Done is earned: what happens when you put a default-FAIL evaluator in the close path of an autonomous coding loop

A field report from building completely — written from the incident log of the harness building itself. Every failure below is real, dated in the repo's history, and shipped with a contract test so it can't come back.

The problem nobody's gate catches

Autonomous coding agents don't usually fail loudly. They fail politely:

"All tests pass" — no output attached.
A feature quietly becomes a stub, because the full version was hard.
A failing test gets skipped, and the suite goes green.
A task closes "done" with the code never committed.
The code passes every test and is still wrong — because the tests exercise a mock, and the production path never runs.

The standard responses — a longer CLAUDE.md, a "be careful" prompt, a self-review step — share one flaw: they ask the same agent that did the work to grade the work. Agents systematically over-grade themselves. Not maliciously; the trajectory that produced the bug also produces the justification for it.

The fix we bet on is structural, not rhetorical: an independent, read-only evaluator that runs at the end of every task, starts every acceptance criterion at FAIL, and only flips a criterion to PASS on evidence it re-ran itself. The loop will not close a task the evaluator rejected — bd close is physically gated behind the verdict, next to a commit-before-close hook and a binding-findings hook, all of which refuse with a non-zero exit rather than a polite warning.

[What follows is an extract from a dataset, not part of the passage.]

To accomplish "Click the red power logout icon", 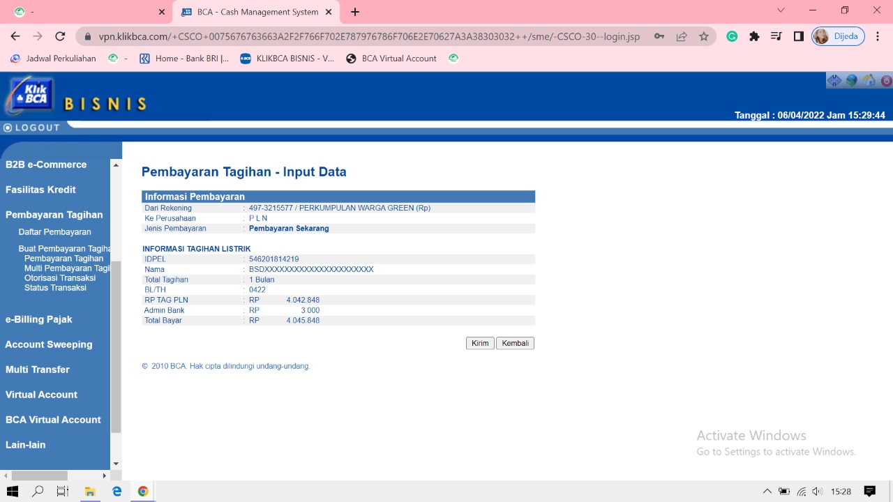I will coord(886,80).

"Done" stops being an assertion. It becomes a verdict.

That's the design. What follows is what it actually caught — and, more interestingly, the three times the harness itself turned out to be lying, and what each incident added to the evaluator.

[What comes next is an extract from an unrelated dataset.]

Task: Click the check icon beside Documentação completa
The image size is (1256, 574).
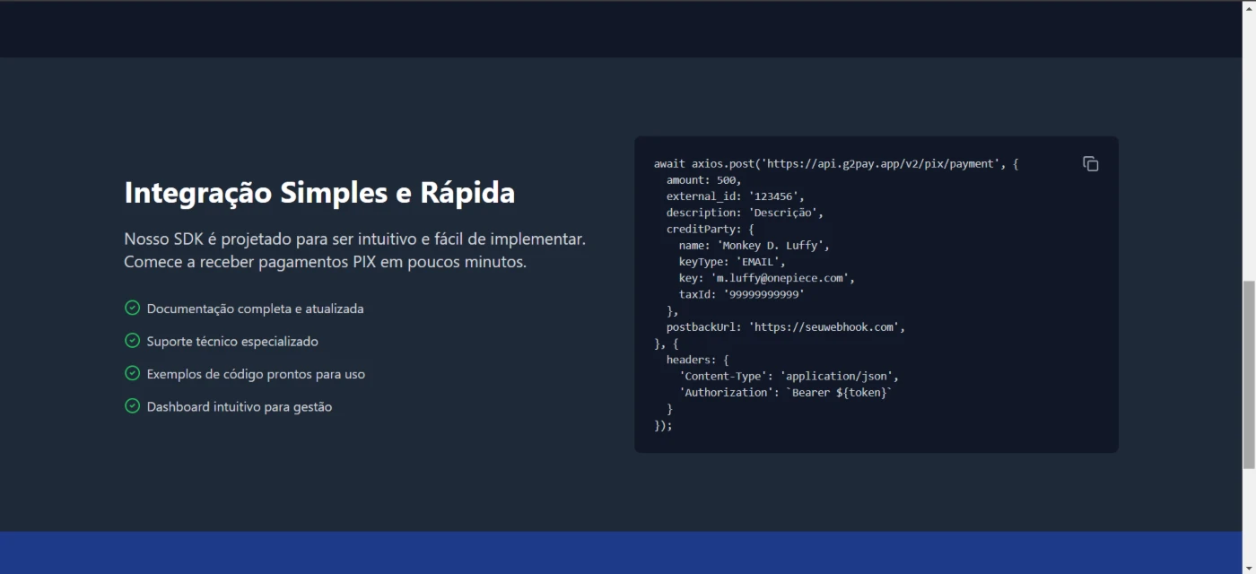Action: click(132, 308)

Incident 1: the crash that shipped fully green

The loop's parallel dispatcher (greedy dispatch of tasks with disjoint write-zones to concurrent fresh-context workers) shipped with a 9/9 passing self-test and a clean --dry-run. The evaluator ACCEPTED it.

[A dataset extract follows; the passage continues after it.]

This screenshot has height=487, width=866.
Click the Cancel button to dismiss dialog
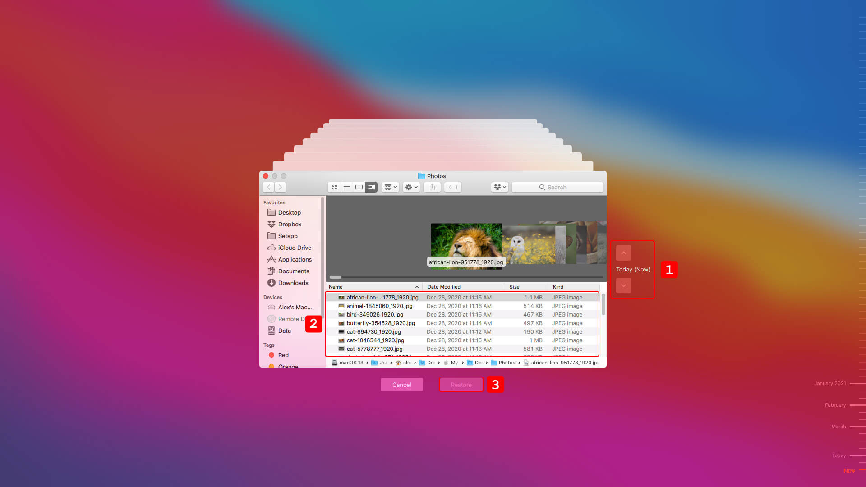tap(401, 385)
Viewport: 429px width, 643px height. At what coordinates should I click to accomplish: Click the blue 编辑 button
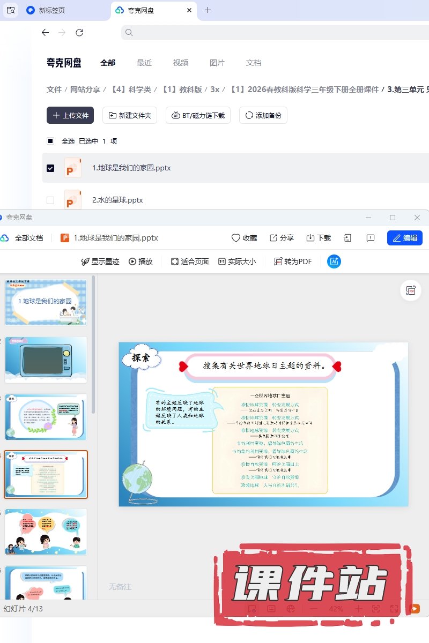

In the first real run, the spawn loop crashed instantly: a bash array expansion (${!PID_TASK[@]}) was malformed in exactly the branch that only executes when a real worker is spawned. The unit-style self-test drove the selection logic with mocks; the dry-run short-circuits before spawning. Both were green. Neither ever executed the production path.

What it added: the Path-Exercised dimension, now a standard (non-optional) step of the evaluator. For every behavioral criterion: name the real runtime entrypoint, confirm the cited evidence drives that entrypoint end-to-end, and demand a negative control — break the implementation along its failure surface and show the cited test goes red. A test that stays green when the implementation is broken is vacuous, and "tests-green" stopped being acceptable evidence on its own. The cheap convention for orchestration code: drive the real loop with a mock backend (CMP_CLAUDE_CMD=true), so the spawn/reap path actually runs without LLM spend.

Incident 2: the evaluator rejects the fix for incident 1 — twice

The task that implemented Path-Exercised was itself submitted to the evaluator. It REJECTED the work. Twice.

First rejection: the "evidence" was a narrative — a well-written description of a negative control, not a reproducible artifact anyone could re-run. Second rejection: the negative-control procedure asked the (read-only) evaluator to edit files, which it cannot do, and the rule over-applied to pure functions where a unit test is the production surface.

The work only passed once the negative control existed as committed fixtures (a broken-A / fixed-B pair under plugin/tests/fixtures/path-exercised/), the verification step was re-written to be read-only-executable, and the rule got an explicit pure-logic carve-out.

This is the part we'd underline for anyone building a harness: the value of a default-FAIL gate is not that it catches bad work — it's that it catches plausible work. The fix for the verification blind spot was itself plausibly-but-not-actually verifiable, and only an evaluator with a "no reproducible evidence = FAIL" rule refused to take the story for the artifact.

Incident 3: the watchdog murders a healthy worker

Used on a real product build, the unattended loop stopped overnight with STOPPED — INCOMPLETE, an orphaned in-progress task, and uncommitted work. The post-mortem was embarrassing in the best way:

The stall detector measured "time since the last task closed". Its threshold (600s) was lower than the per-worker timeout (1800s). Any honest task that takes longer than ten minutes — normal for a TDD-plus-reviewers pipeline — was killed while healthy and within its own budget.
The self-test for the stall detector proved it fires on a wedged loop. It never proved it doesn't fire on a slow healthy worker. A false-positive is indistinguishable from a pass in a test suite with no negative control — the same class of lie as incident 1, one layer up.
Worse: the recovery doc said "just re-run, interrupted tasks are left open." They aren't — an interrupted task is left claimed, the ready-queue filter skips claimed tasks, and a re-run silently ignores it. The "resumable" claim was false in exactly the scenario it described.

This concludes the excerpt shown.